"""

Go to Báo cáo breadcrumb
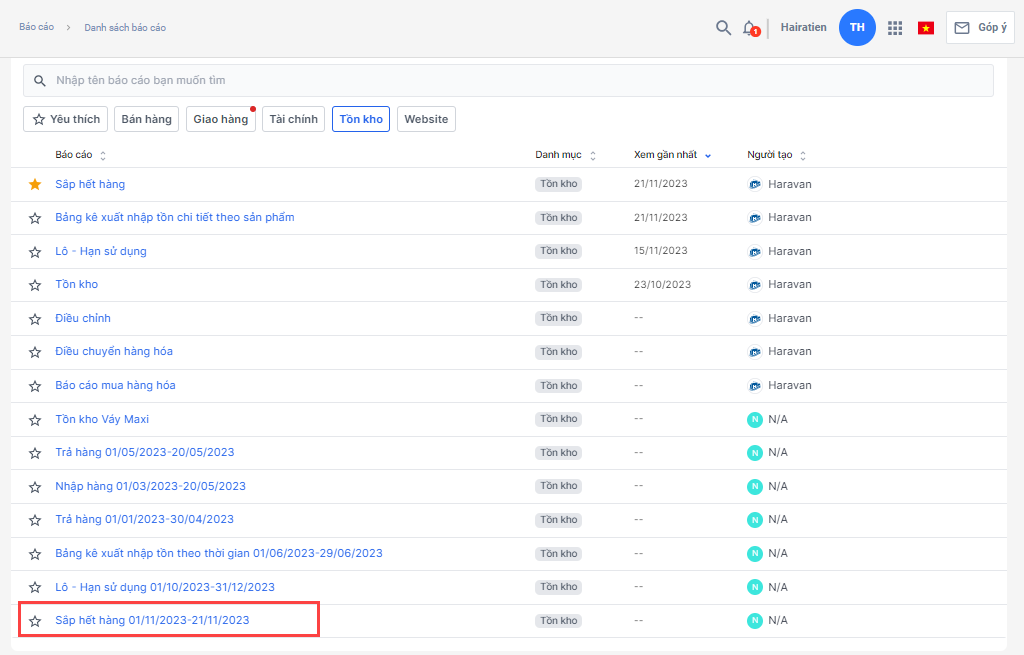The image size is (1024, 655). coord(36,27)
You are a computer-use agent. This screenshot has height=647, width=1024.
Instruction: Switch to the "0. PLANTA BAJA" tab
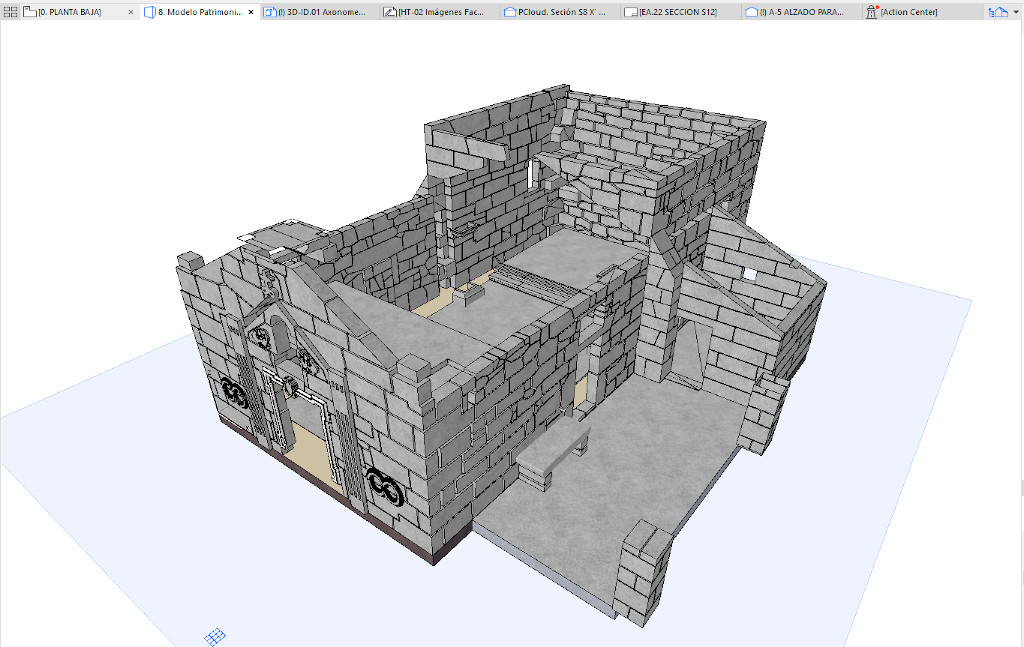pos(70,12)
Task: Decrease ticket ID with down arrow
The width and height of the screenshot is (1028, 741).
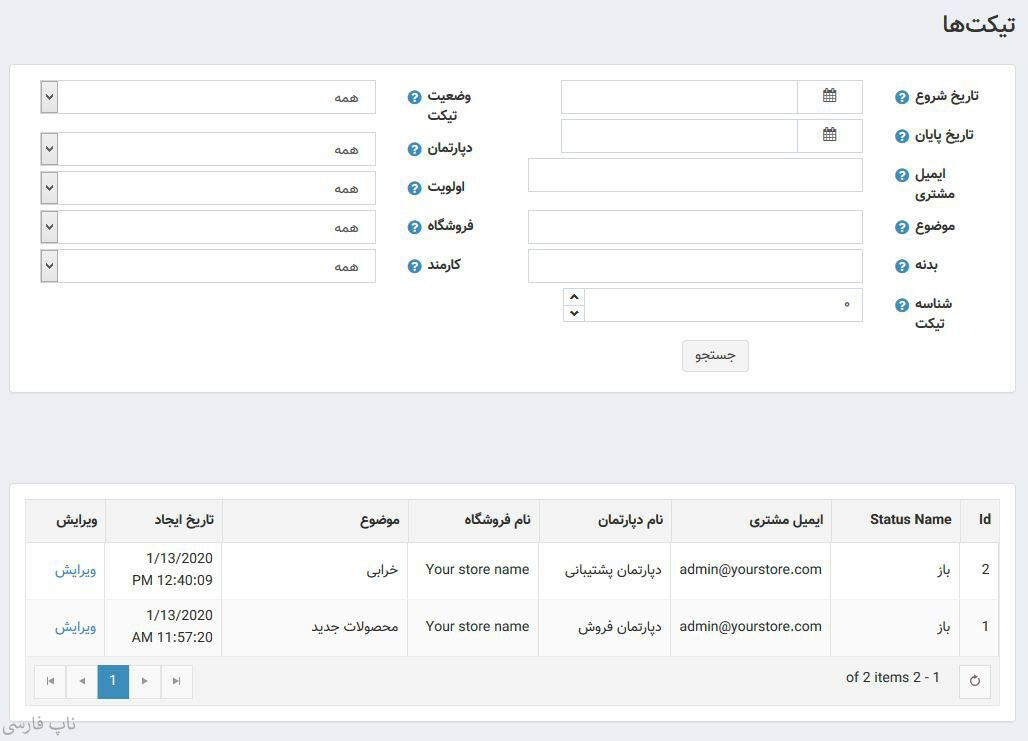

"""

WORK REQUEST – Transcribe, word for word, the line holding "You are a computer-use" and all lines after it in the entries above, ending with the last. Only those lines; no pictures.

ANSWER SECTION –
You are a computer-use agent. This screenshot has height=647, width=1024.
Instruction: Switch to the "0. PLANTA BAJA" tab
pos(70,12)
Task: Decrease ticket ID with down arrow
The width and height of the screenshot is (1028, 741).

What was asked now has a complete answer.